Roger Wright pense qu’effectivement, elle n’est devenue
qu’un simple bout de la chaîne.
Heidi Grundmann, qui était présente aux Radio Days de Berlin, a
été émerveillée par le développement de la diffusion (broadcast) sur
internet, faite par des gens indépendants, et pense que cela remplacera la radio
pour tout ce qui n’est pas de masse.
Marc Wilaert, de la radio hollandaise, dit qu’ils ont besoin
de toute leur énergie pour réaliser les programmes radio et que l’Internet
ne leur paraît pas encore un véhicule intéressant si ce n’est pour la
promotion. Il débat avec Heidi Grundmann de la validité de ces événements non-reproductibles
et qu’on ne peut documenter.
Gabriele Breu, compositeur et artiste sonore ajoute qu’elle
utilise les médias pour faire des projets live qui ne sont pas comme
des objets en conserve qu’on répéterait ensuite. C’est une façon
différente de penser la composition.
Guy Huot y associe les mots de collage et de happening : il s’agit
là en effet d’une autre forme d’art.
Pour Konrad Boehmer on ne discute même pas dans tout cela
de la musique électroacoustique. La BBC n’a jamais eu un seul studio de
production électroacoustique, et à l’ORF c’est encore pire car elle
essaye de détruire la musique électroacoustique. Avant, beaucoup de radios avaient
des studios de musique électroacoustique, mais ce n’est plus le cas. La
conclusion de la discussion entre les compositeurs représentant les fédérations
nationales du NICE a été la suivante :
1. Les radios devraient se tenir aux règles du Rostrum, et plus d’une
radio par pays peut y participer (pas seulement des radios nationales) ;
2. Il faut ouvrir les portes de la présélection qui doit être faite
par un jury légitime, pour éviter que le Rostrum s’étiole et finisse par
disparaître dans quelques années.
Morgan Hanson dit que le Rostrum électroacoustique (qui n’a
lieu que tous les deux ans) n’est pas utilisé au maximum de ses possibilités,
du fait de la non-participation de beaucoup de radios : cette année elle n’ont
été que 10 à y participer (à comparer avec les 40 qui ont participé au Rostrum
de musique contemporaine à Paris, qui, de plus, est annuel). Par exemple, la
BBC ne participe pas car « ils ne peuvent pas trouver trois heures de temps
d’antenne sur deux ans pour diffuser de la musique électroacoustique ».

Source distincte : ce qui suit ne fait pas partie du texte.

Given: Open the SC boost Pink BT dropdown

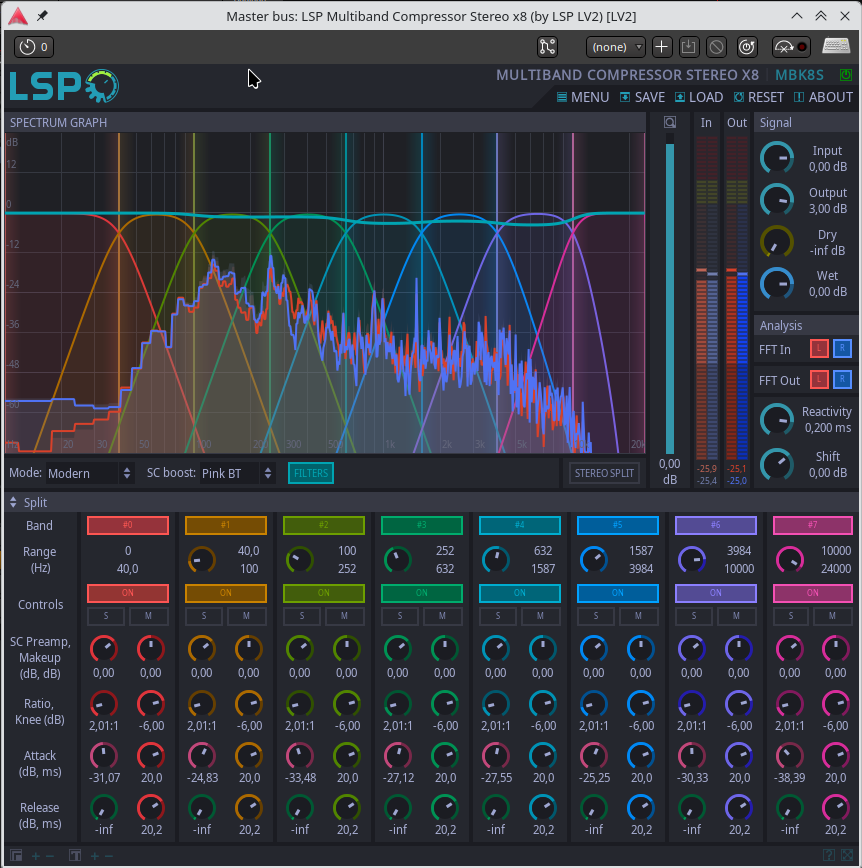Looking at the screenshot, I should point(237,473).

Bien sûr les USA ne participent pas, soit que leurs radios se soient dissoutes
dans une sorte de terrain de jeu à la internet pour les compagnies privées,
soit qu’elles soient purement commerciales. Les compositeurs devraient
écrire à leurs radios nationales pour demander à ce que plus de temps d’antenne
soit consacré à la musique électroacoustique et notamment à ce que les sélections
du Rostrum soient jouées. En échange, ils devraient être volontaires pour faire
le jury de la présélection nationale. Les associations de compositeurs devraient
peut-être même envisager de payer les voyages des représentants au Rostrum pour
faire en sorte que cela puisse continuer.

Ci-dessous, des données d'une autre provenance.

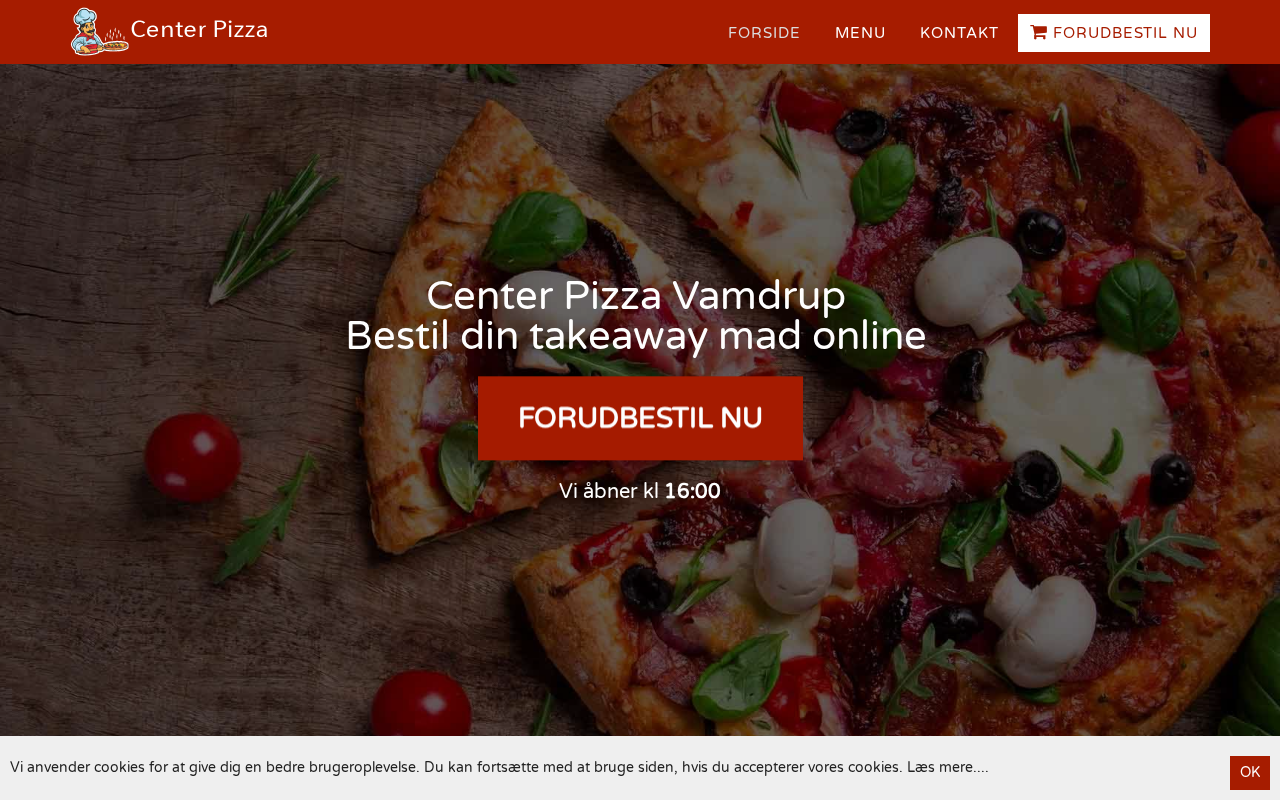
Task: Click the 'Bestil din takeaway mad online' text
Action: pos(636,336)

Daniel Teruggi remarque que le GRM — contrairement à ce qui
a été affirmé un peu avant — est distinct de Radio-France. Ils ont un
contrat depuis 23 ans. Cette année, quelque chose d’étrange s’est
produit : le dernier jour avant la date limite pour l’envoi des propositions,
Radio-France l’a appelé pour lui demander d’être leur représentant
au Rostrum. Une fois à la réunion du Rostrum, Daniel apprend que Radio-France
n’a pas diffusé toutes les œuvres sélectionnées au précédent Rostrum
(la personne qui en était chargée a mis le dossier dans un tiroir et son successeur
s’est bien gardé de l’ouvrir). Le résultat en est que Radio-France
ne peut participer au vote et que sa proposition, conformément au règlement
du Rostrum, est éliminée. Pourtant le GRM a produit en 1997 plus de 45 heures
de musique électroacoustique diffusée (sans compter le temps de parole : il
s’agit ici du strict temps de musique !).

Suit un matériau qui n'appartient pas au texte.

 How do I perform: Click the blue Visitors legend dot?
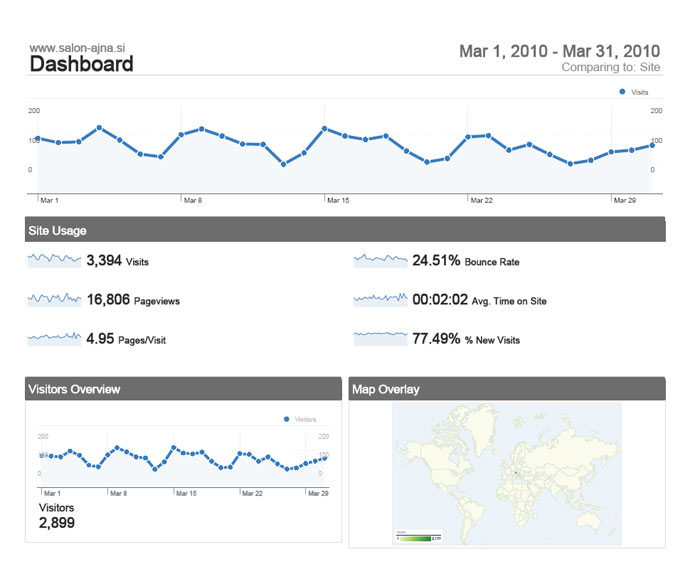coord(288,420)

Selon Konrad Boehmer, qu’elles soient publiques ou privées,
les radios ont tendance à aller de plus en plus vers le commercial, —
disons de Stockhausen vers U2. C’est la seule véritable raison : elles
ne veulent plus vraiment diffuser de la musique électroacoustique. Les petites
radios réellement indépendantes qui font des programmes intéressants sont très
rares et n’ont aucun moyen, pas même ceux de payer le voyage (il cite
l’exemple d’une radio de Dijon — peut-être s’agit-il
Radio-Campus, qui est une radio universitaire ?).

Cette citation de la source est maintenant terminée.